Every rosebush in my garden has my heart. If one begins to struggle, it also has my soul.
From deep within, I draw upon my natural instincts to tend to the afflicted and distressed. It doesn’t matter what they need. If it’s in my power to provide it, then I provide it.
More water? I drag the heavy hose across the yard to supplement the daily ration from the drip system. Special fertilizer? I drop to my knees to sift healing granules into the soil. Strategic pruning? I gladly reach inside the thorny web to clip a sickly cane or invasive sucker.
And always, I speak of their beauty in warm tones, gently brush my hand across leaves and petals, and let them know they have a caretaker who loves them.
The whole experience of caretaking in the garden is so similar to caregiving in the human world that it’s like a vast reflection in a cosmic mirror.
My mother was 77 when she came to live with me in 2001 and was 80 when her health took a serious turn for the worse.
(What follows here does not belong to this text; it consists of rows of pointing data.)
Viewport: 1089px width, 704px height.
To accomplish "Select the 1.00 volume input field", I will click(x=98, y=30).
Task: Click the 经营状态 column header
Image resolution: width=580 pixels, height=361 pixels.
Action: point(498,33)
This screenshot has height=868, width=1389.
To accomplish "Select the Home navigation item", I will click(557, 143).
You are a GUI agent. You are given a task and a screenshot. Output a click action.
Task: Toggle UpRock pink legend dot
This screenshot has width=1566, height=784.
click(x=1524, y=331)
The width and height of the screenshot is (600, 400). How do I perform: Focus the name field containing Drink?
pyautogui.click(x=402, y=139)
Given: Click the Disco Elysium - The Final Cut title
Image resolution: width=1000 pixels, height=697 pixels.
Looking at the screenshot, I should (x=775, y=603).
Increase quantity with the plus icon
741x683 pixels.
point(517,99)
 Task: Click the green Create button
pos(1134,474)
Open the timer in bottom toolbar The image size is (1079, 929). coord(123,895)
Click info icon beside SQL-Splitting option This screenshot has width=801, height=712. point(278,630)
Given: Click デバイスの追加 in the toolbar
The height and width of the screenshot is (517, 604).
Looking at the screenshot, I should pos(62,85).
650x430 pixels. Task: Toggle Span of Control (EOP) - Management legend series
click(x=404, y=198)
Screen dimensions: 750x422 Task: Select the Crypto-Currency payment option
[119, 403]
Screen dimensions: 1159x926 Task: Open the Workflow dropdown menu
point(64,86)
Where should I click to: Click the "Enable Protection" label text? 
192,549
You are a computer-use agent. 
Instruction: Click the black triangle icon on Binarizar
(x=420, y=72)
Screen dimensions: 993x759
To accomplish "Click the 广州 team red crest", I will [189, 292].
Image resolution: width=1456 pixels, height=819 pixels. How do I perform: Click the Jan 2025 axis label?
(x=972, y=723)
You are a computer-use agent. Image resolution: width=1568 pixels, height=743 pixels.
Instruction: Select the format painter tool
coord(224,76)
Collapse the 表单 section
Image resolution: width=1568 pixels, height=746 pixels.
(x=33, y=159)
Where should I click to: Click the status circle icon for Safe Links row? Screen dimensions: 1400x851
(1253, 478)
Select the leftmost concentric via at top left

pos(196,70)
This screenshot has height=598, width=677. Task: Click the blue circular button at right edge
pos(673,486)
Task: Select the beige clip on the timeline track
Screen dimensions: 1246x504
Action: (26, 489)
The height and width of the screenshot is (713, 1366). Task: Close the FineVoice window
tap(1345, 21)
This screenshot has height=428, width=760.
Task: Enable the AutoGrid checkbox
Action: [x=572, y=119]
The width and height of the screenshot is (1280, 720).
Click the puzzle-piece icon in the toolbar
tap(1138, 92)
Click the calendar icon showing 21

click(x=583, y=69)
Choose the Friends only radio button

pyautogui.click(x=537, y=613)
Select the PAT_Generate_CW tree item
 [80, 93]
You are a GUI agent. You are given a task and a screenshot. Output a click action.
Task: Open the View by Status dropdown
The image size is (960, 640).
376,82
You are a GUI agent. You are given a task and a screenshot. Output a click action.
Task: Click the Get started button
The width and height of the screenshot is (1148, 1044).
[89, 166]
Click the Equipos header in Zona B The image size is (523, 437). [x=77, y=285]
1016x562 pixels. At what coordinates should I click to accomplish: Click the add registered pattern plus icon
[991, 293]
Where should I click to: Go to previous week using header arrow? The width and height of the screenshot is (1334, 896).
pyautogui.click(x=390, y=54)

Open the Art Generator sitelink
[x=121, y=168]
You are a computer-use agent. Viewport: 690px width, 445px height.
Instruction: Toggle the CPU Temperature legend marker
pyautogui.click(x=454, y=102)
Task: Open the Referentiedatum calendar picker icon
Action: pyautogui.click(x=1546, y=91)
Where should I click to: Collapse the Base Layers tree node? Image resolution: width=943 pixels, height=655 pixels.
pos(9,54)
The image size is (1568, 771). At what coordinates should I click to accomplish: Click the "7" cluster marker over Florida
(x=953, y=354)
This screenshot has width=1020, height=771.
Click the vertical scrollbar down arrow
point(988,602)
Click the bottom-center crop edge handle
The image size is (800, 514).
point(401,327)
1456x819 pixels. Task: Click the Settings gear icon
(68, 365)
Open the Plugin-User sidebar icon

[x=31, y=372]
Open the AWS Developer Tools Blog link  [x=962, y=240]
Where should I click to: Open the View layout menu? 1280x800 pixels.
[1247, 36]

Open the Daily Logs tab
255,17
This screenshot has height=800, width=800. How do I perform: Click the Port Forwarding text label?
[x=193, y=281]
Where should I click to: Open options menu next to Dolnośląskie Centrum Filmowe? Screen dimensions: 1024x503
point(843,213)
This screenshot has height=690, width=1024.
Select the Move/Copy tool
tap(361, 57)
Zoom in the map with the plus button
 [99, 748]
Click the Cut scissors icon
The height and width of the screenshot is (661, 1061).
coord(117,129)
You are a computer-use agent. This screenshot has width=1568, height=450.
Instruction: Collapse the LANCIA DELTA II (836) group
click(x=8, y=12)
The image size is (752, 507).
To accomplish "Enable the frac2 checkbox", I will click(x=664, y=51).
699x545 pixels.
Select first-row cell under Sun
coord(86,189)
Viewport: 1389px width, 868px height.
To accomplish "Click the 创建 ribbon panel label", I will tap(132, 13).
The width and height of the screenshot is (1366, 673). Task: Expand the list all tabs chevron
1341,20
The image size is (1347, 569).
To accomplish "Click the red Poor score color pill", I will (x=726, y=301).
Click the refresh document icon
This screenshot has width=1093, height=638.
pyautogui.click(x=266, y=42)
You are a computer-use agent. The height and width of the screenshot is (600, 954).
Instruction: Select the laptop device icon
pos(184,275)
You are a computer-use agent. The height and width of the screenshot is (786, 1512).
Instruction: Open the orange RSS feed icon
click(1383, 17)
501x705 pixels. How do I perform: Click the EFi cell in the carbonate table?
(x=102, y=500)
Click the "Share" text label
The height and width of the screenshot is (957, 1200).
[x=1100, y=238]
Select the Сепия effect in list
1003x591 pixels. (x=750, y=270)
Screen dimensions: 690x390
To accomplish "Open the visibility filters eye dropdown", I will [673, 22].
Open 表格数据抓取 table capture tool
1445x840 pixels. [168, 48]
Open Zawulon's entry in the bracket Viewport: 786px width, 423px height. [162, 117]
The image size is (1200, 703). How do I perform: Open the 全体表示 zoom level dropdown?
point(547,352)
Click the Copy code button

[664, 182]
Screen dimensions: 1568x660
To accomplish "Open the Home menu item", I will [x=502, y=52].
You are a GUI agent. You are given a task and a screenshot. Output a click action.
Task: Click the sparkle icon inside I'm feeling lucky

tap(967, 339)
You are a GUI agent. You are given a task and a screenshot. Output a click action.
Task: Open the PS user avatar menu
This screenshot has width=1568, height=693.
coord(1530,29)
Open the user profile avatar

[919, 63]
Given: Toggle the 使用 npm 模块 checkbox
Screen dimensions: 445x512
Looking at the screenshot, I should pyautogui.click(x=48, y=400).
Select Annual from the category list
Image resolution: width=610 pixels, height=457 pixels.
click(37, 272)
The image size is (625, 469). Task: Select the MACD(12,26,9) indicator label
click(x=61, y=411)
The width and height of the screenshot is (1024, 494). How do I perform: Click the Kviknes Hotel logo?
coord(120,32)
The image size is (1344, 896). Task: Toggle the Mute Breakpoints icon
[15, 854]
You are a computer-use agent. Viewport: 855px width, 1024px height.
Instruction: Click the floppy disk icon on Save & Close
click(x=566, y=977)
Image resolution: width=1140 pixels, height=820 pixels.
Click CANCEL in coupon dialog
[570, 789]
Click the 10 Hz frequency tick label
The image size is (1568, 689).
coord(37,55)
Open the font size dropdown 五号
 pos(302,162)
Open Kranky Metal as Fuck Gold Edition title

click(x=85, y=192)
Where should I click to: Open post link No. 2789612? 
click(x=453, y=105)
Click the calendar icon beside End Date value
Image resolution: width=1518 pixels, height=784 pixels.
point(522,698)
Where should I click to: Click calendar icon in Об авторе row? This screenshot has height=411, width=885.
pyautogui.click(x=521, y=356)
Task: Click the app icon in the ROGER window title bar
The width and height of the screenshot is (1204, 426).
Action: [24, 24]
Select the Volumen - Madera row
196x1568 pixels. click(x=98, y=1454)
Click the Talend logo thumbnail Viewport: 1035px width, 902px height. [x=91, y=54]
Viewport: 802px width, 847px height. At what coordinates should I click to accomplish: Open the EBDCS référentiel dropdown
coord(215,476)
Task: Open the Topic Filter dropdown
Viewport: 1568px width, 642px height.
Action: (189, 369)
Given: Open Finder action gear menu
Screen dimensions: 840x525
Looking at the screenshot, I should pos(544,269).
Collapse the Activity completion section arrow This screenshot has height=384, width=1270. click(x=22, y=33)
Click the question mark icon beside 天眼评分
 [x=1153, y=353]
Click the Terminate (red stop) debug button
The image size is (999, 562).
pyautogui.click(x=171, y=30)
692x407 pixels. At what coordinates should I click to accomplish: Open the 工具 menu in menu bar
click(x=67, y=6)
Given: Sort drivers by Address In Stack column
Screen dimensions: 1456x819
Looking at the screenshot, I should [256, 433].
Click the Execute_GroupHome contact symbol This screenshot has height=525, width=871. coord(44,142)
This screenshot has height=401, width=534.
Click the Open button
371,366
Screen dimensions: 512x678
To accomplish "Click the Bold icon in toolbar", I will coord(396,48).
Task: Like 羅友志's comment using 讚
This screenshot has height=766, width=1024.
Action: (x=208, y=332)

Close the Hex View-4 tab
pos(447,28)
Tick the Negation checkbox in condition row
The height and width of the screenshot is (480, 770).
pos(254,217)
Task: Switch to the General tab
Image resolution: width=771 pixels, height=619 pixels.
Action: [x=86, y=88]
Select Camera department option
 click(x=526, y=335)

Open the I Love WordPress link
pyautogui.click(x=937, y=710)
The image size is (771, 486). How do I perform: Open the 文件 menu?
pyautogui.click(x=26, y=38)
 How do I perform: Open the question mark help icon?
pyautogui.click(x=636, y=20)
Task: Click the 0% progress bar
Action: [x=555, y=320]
She came back from what looked like the brink and lived nine more years.
Not without considerable care.
Check-ups, medical tests, procedures? I escorted her and stayed with her every moment the doctors would allow. Prescriptions? I sorted a rainbow of pills into multi-compartment trays and ensured she took them all. Embarrassing accidents, wound care? I slipped on latex gloves and did what I had to do.
Wisely, we hugged often and spared no words when it came to expressing our love. When she passed away in 2013, there truly was nothing left unsaid.
This past week, all of the ailing bushes I’ve tended in the garden, along with all those precious years of caring for my mother, washed over me in quantum waves while I’ve tended my husband. He had cancer surgery last week. Details are his to share if he chooses. Suffice to say “thumbs up” so far.
Caring for him is another story, though, and it’s mine.
The basic tenets of the task are familiar – food, drink, reassuring words, doing what you have to do. Something new is a stubborn independence that my roses lack and my mother quietly suppressed.
“No” is the word of the day.
As soon as we knew he needed surgery, I promised my husband I would do anything in the world to help with his recovery. Anything. By the day of the surgery, I had instinctively resurrected my caregiver’s don’t-worry-I’ll-take-care-of-everything posture. The day after we came home, I had to let that go.
As it turns out, he mostly needs me to let him lead this dance.
It was a surprising, new lesson for a seasoned caretaker who usually thinks she knows best. But I got it almost right away. When you’ve known each other since American Pie conjured up images of driving your Chevy to the levee with Don McLean, words aren’t as important as heart. Or soul.